Government promises action in financial crisis
The Swiss government says it will act to help stabilise the country's financial system in the wake of the global financial crisis.
Acting Finance Minister Eveline Widmer-Schlumpf made the comments after the Swiss stock exchange suffered its worst day since September 11, 2001, with banks and insurance companies among the hardest hit.
Widmer-Schlumpf said the Federal Banking Commission had taken supervisory measures and the Swiss National Bank was providing sufficient liquidity to money markets.
“The cabinet will, if it is necessary, take further measures for the stabilisation of the finance system,” she said.
She said the government wanted to act to secure banking customer deposits.
The government believed capital and liquidity were key to the stabilisation of the financial system, as well as dealing with difficulties in bank’s balance sheets and protecting depositors.
But banks still had to make extra efforts, added Widmer-Schlumpf, who is standing in as finance minister for Hans-Rudolf Merz.
Swiss savers are currently covered by a banking fund guarantee of up to SFr30,000 ($26,250) per person in the event of a private bank collapse. The fund for the whole banking sector amounts to SFr4 billion.
Zurich’s blue-chip SMI index lost 6.12 per cent of its value on Monday as European markets absorbed the effects of the global financial crisis.
Shares in private bank Julius Baer led the sell-off, ending 15.3 per cent lower than at the close on Friday.
Swiss Re suffered a 13.4 per cent drop in the price of its stock, while shares in Switzerland’s largest bank UBS lost 12.8 per cent of their value.
Swiss-Swedish electrical engineering firm ABB was also hit, closing almost ten per cent lower.

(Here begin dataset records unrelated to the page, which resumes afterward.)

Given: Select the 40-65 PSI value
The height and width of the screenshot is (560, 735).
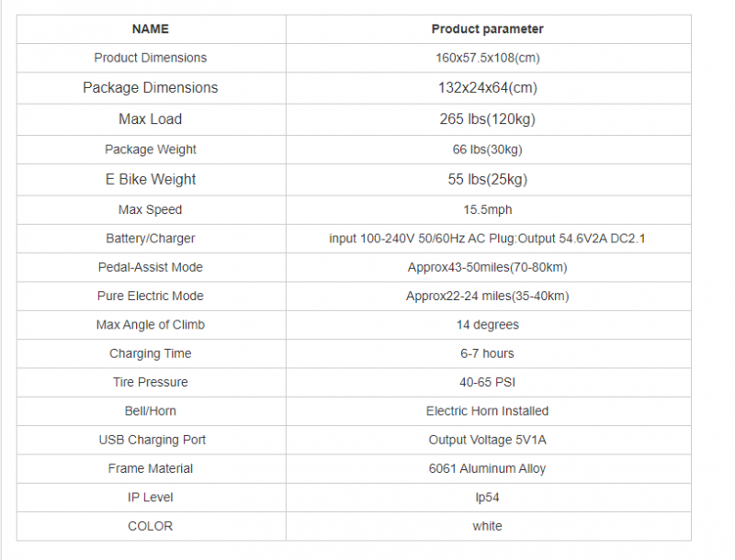Looking at the screenshot, I should pos(488,382).
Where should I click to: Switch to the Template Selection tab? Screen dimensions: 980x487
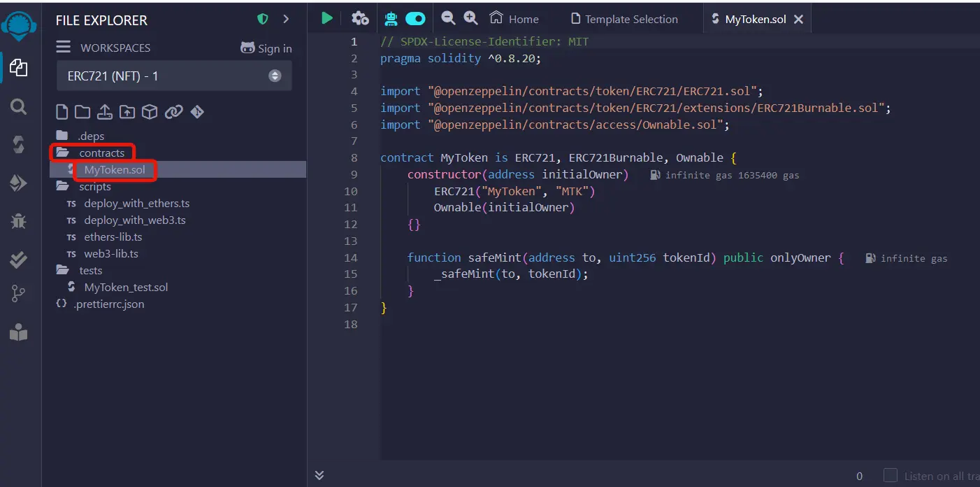click(624, 19)
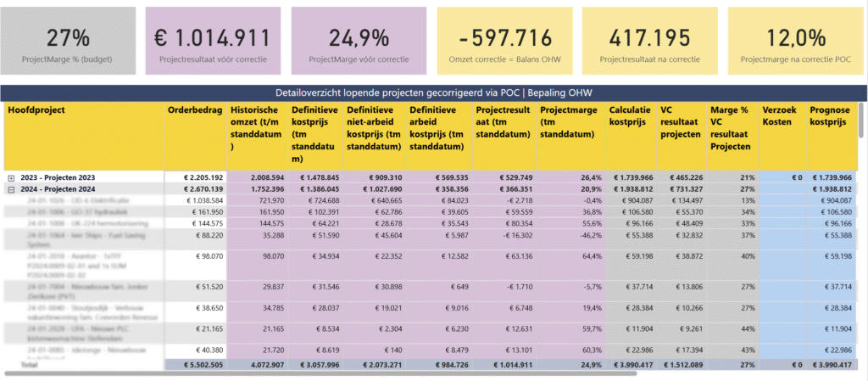Expand the 2023 - Projecten 2023 row

tap(11, 177)
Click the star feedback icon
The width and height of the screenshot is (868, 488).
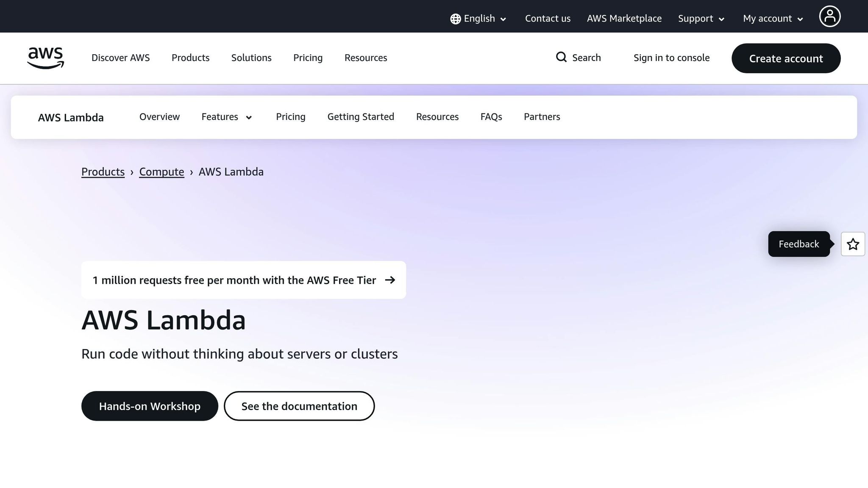pos(853,244)
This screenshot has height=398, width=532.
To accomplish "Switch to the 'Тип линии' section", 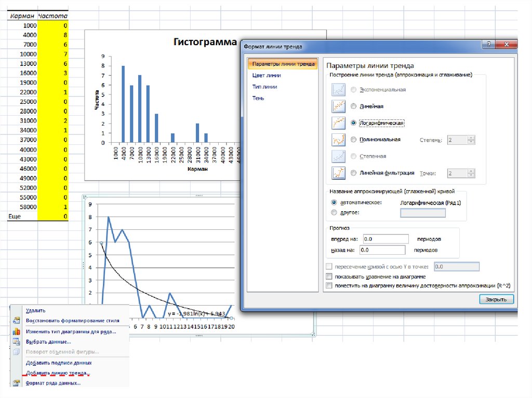I will coord(264,87).
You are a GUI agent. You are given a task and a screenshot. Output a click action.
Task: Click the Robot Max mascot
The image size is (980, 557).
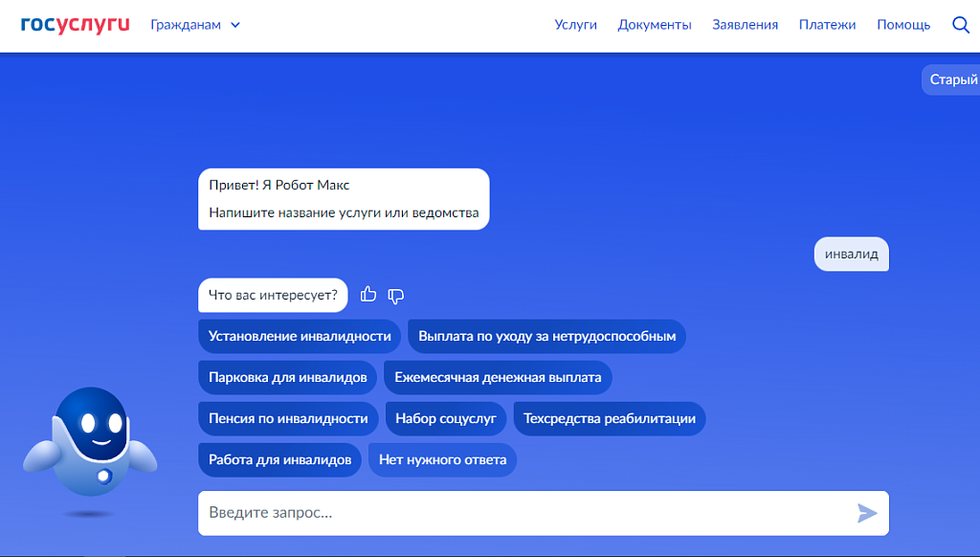pos(90,440)
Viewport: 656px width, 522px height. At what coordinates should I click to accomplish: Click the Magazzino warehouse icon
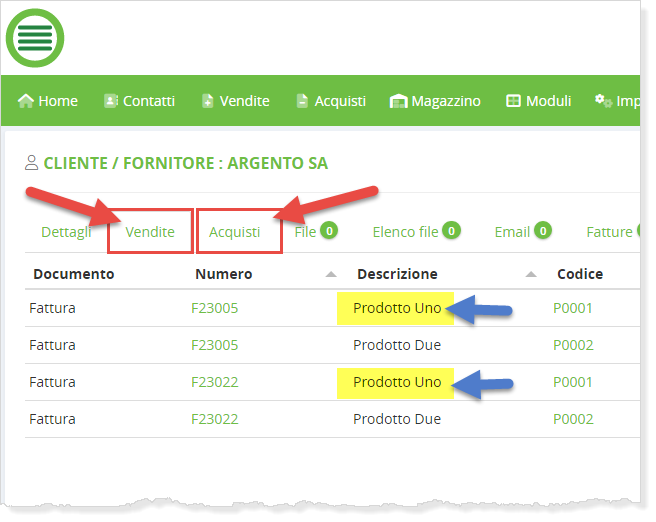pyautogui.click(x=398, y=101)
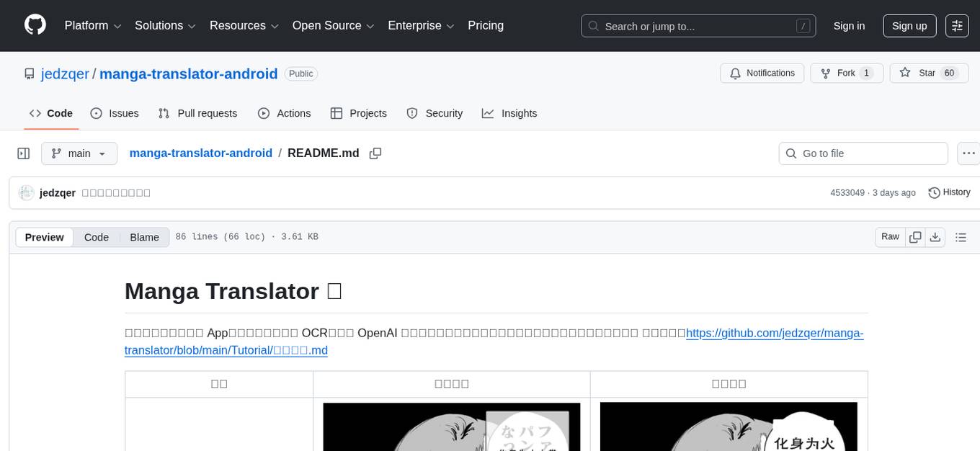Click the GitHub logo icon
The height and width of the screenshot is (451, 980).
pyautogui.click(x=35, y=25)
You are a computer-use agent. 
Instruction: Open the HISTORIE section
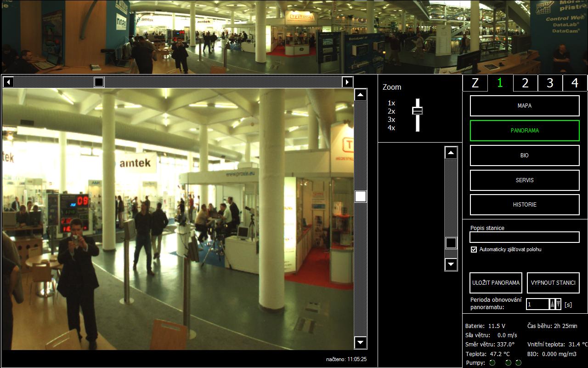click(x=525, y=205)
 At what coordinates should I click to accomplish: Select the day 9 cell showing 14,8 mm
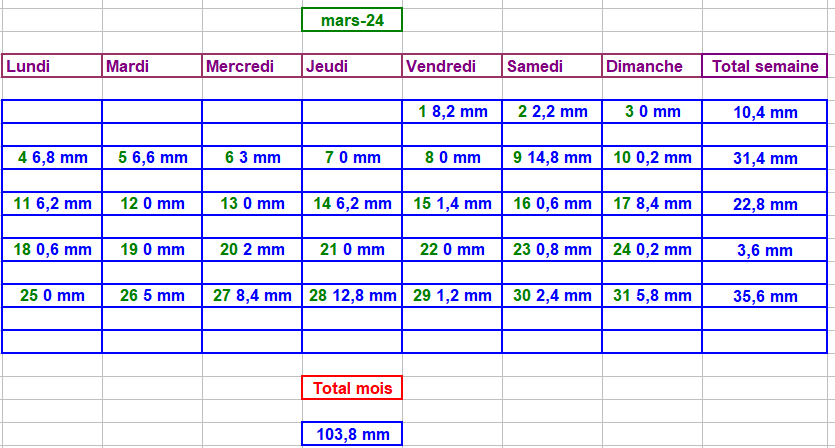point(552,157)
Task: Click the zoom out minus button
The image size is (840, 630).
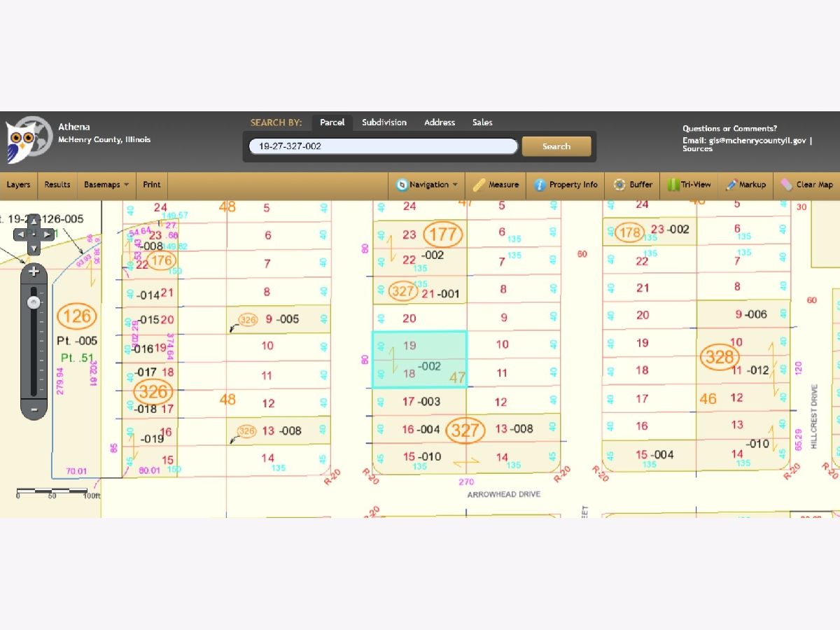Action: [33, 409]
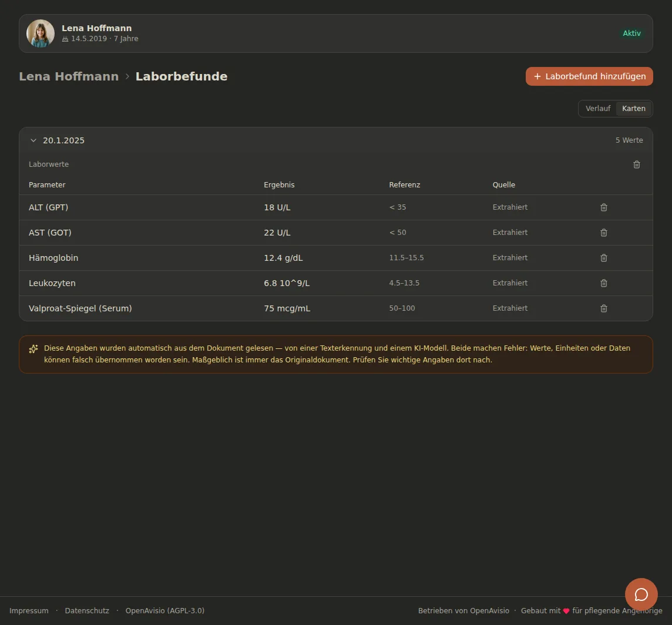The image size is (672, 625).
Task: Open the chat bubble widget
Action: (641, 594)
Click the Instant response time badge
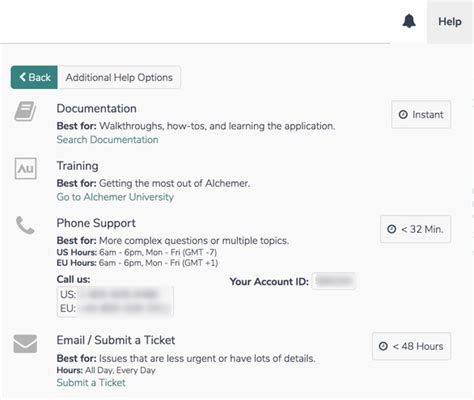 click(x=421, y=115)
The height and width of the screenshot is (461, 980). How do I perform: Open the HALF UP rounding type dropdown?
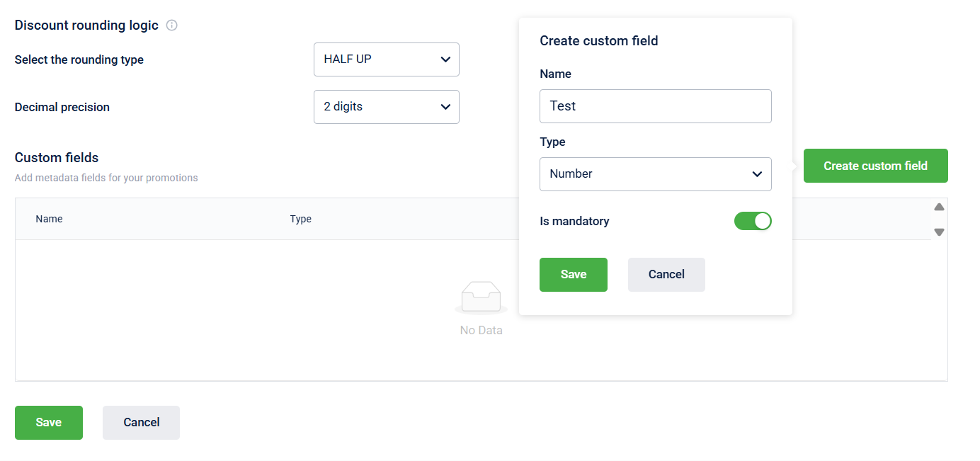(x=386, y=59)
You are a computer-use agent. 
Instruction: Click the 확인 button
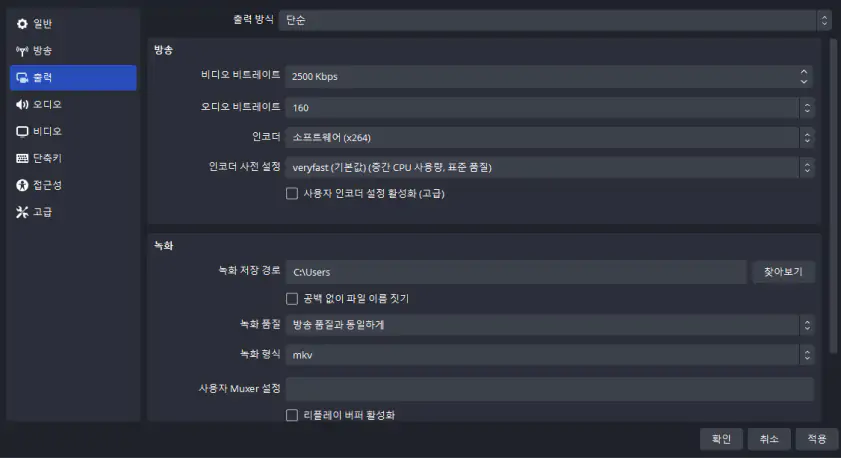point(721,439)
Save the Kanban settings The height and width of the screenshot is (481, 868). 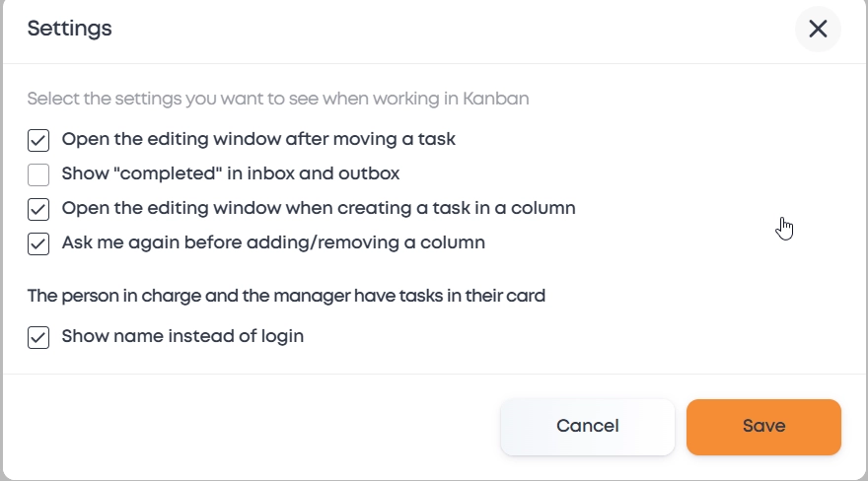(763, 427)
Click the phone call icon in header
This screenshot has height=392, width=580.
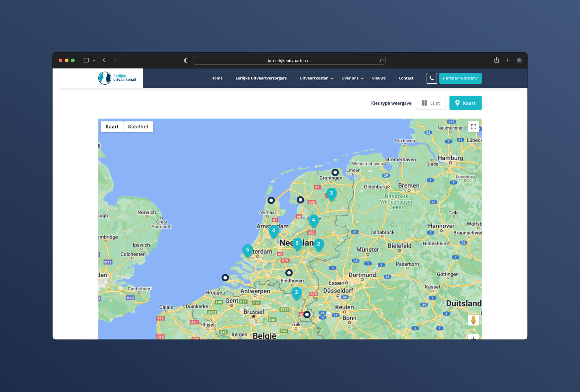(x=432, y=78)
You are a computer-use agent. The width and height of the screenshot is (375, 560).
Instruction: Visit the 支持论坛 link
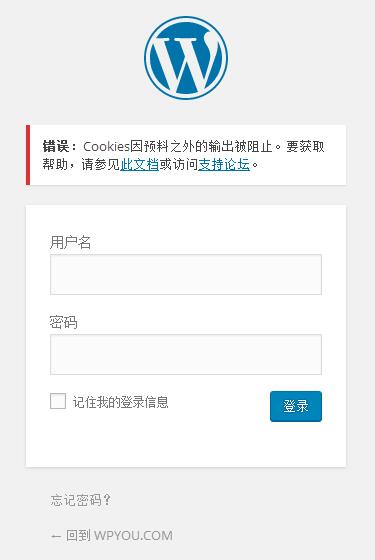(224, 164)
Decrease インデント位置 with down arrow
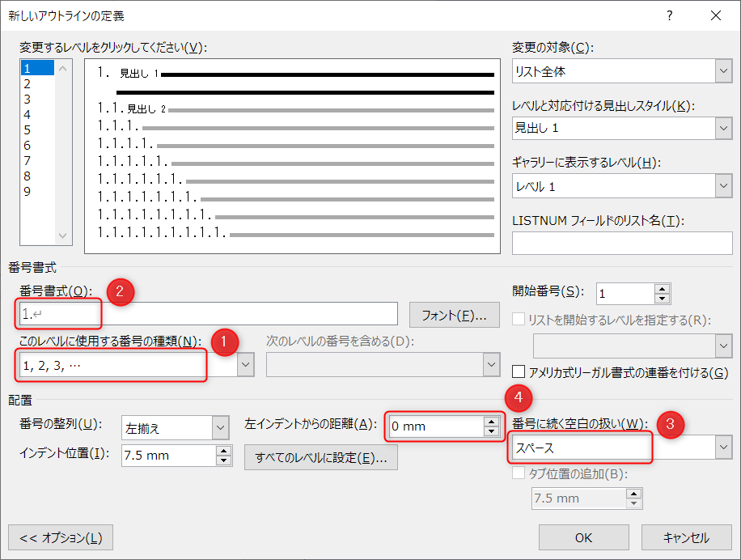This screenshot has width=741, height=560. point(223,460)
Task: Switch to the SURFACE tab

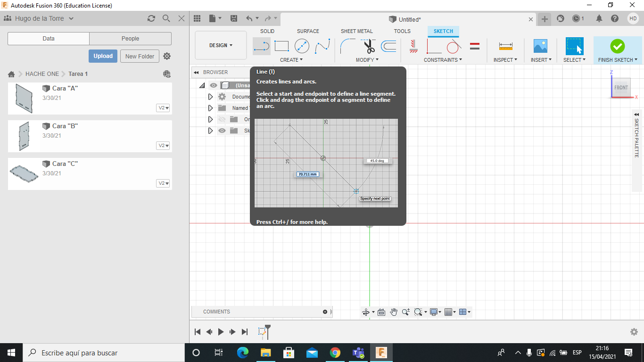Action: (x=308, y=31)
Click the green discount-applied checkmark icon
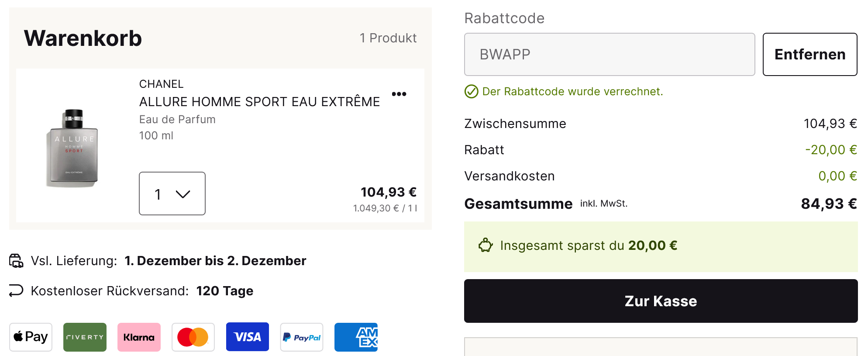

European shares posted their worst day on record and the Dow Jones industrial average slipped below 10,000 points on Wall Street for the first time since October 2004 as markets reeled on credit jitters and fears of the fallout from a potential global recession.
This followed the emergency rescue of two big European banks and a move by several European governments to guarantee bank deposits.
European central banks have proposed offering more than $74 billion in short-term loans to banks to boost liquidity.
Several European Union member states, notably Ireland, Germany, Portugal, Spain and Iceland, have also agreed to unilaterally guarantee public savings in struggling banks.
Individual European governments have issued deposit guarantees of between €20,000 (SFr31,000) and €100,000 to shore up their banks but there has not been any coordinated action to deal with the crisis.
EU finance ministers are due to meet in Luxembourg on Tuesday for emergency talks on the crisis.
swissinfo with agencies
The turmoil on the financial markets was sparked by the subprime crisis in the US, where borrowers were granted mortgages they were unable to pay back.
This led to a shortfall in liquidity in financial institutions, making it harder for them to carry on their business.
The bank rescue plan hammered out by the US administration and leaders of both Republican and Democrat parties was supposed to stop the collapse of financial institutions by injecting the necessary finance to enable them to continue trading.
The US House of Representatives initially rejected the plan, sparking further alarm on global markets.
The Senate accepted a modified version of the package and the House passed it last week.
Leaders of Europe’s four main economic powers met in Paris on Saturday to prepare for a larger summit to deal with the crisis. Various European governments have already injected money into some of their own major banks and financial institutions to prevent them collapsing.
Manuel Ammann, a University of St Gallen professor of finance, says the “fairly weak” Swiss banking fund guarantee of up to SFr30,000 should be increased. He says the guarantee system needs to be re-examined and should not penalise banks that are not risk-takers.